Der Untergrund von Guanajuato.
Vor dem Theater wimmelte es nur so von Menschen, ich stieg ab und schob das Rad durch die volle Straße in Richtung des anvisierten Hostels und kam auf der nicht mal 400 Meter langen Strecke an zwei weiteren prunkvollen Kirchen vorbei und das sollten bei weitem nicht die letzten sein, die es in der Stadt zu sehen gab. Grund dafür ist der einstige Reichtum der Stadt. Schon vor der Kolonialisierung durch die Spanier wurden in der Gegend wertvolle Erze abgebaut. Die Spanier waren an den Bodenschätzen sehr interessiert und ließen die Stadt schon sehr schnell nach ihrer „Entdeckung“ durch Festungen absichern. Es wurde Gold gefördert aber vor allem jede Menge an Silber, was letztendlich zum Reichtum der Stadt und den zahlreichen kolonialen Bauten im Barockstil führte. Einige der in Guanajuato zu dieser Zeit entstandenen Bauwerke galten wohl auch als Vorbild für weitere Kolonialarchitektur in Lateinamerika.
Pomp!
In den nächsten Tagen erkundete ich die Stadt zu Fuß. Viele der Gebäude sind tatsächlich nur zu Fuß über schmale und recht steile Gassen zu erreichen. Durch die bergige Lage gelangt man aber auch immer wieder recht schnell an schöne Aussichtspunkte, von denen sich aus die vielen bunten Häuser aus etwas Entfernung von oben bestaunen ließen. Der Aussichtspunkt schlecht hin befindet sich weit über dem Theater am Pípila Denkmal. Ein Ort an dem es etwas touristischer zugeht, mit vielen Souvenierständen aber auch einem großen Angebot an Steetfood. Statt der vielen Treppen ist es sogar möglich mit einer Standseilbahn zu diesem Aussichtspunkt zu fahren.

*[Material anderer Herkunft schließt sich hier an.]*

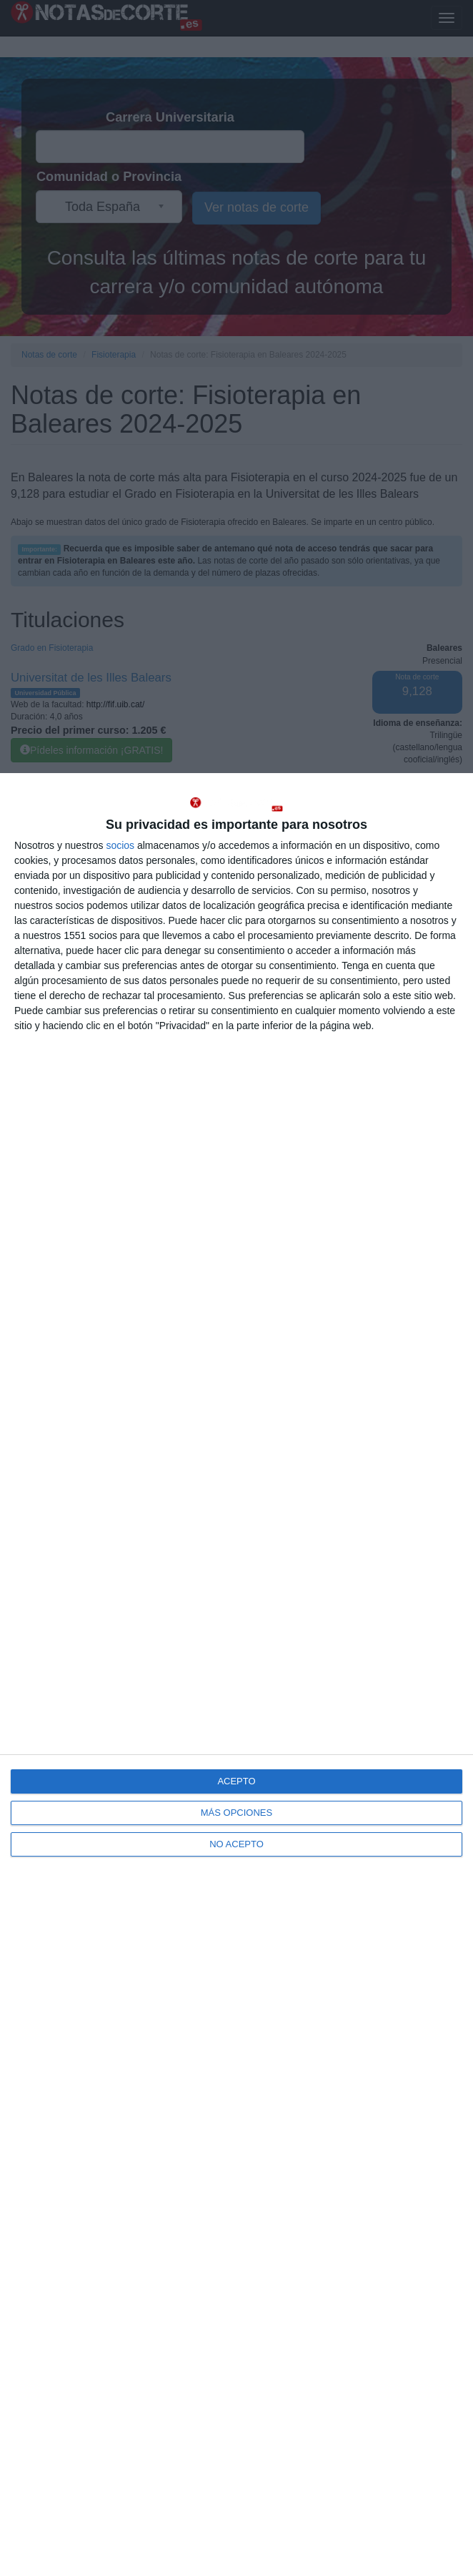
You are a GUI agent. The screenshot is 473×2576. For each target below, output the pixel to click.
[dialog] (236, 1674)
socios (120, 845)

Pípila Denkmal mit Ausblick und Standseilbahn.
Streetfood gab es natürlich nicht nur am Pípila Denkmal, sondern eigentlich überall im Zentrum. Von herzhaften Tacos oder Gorditas, zu in Streifen geschnittenen Mangos, Melonen oder Ananasstücken, über Eis, Fruchtsäften und lokalen Süßigkeiten gab es wirklich eine große Auswahl an leckeren Sachen. Außerdem gab es zahlreiche kleine Restaurants, Bars und Cafés, so dass ich langsam in die mexikanische Küche eintauchen konnte. Recht schnell hatte ich aber auch meine Lieblingsbäckerei und einen wunderbaren Obst- und Gemüsehändler gefunden, wo es jeweils auf dem Rückweg von der Sprachschule einen Abstecher gab.
Die Sprachschule „La Adelita“ war genau Richtig. Rolando konnte mir recht schnell ein paar Termine mit Silvia als Lehrerin anbieten. In jeweils zweistündigen Einheiten, brachte sie mir die wichtigsten Grundlagen für den Wiedereinstieg ins Spanische bei und ging problemlos auch auf Sonderwünsche wie „das Wetter“ oder „die Straßenbeschaffenheit“ ein. So konnte ich schon nach zwei Tagen endlich vernünftig im Restaurant bestellen und auch dem Hostelstuff ohne Übersetzungs-App halbwegs verständlich meine Bedürfnisse mitteilen.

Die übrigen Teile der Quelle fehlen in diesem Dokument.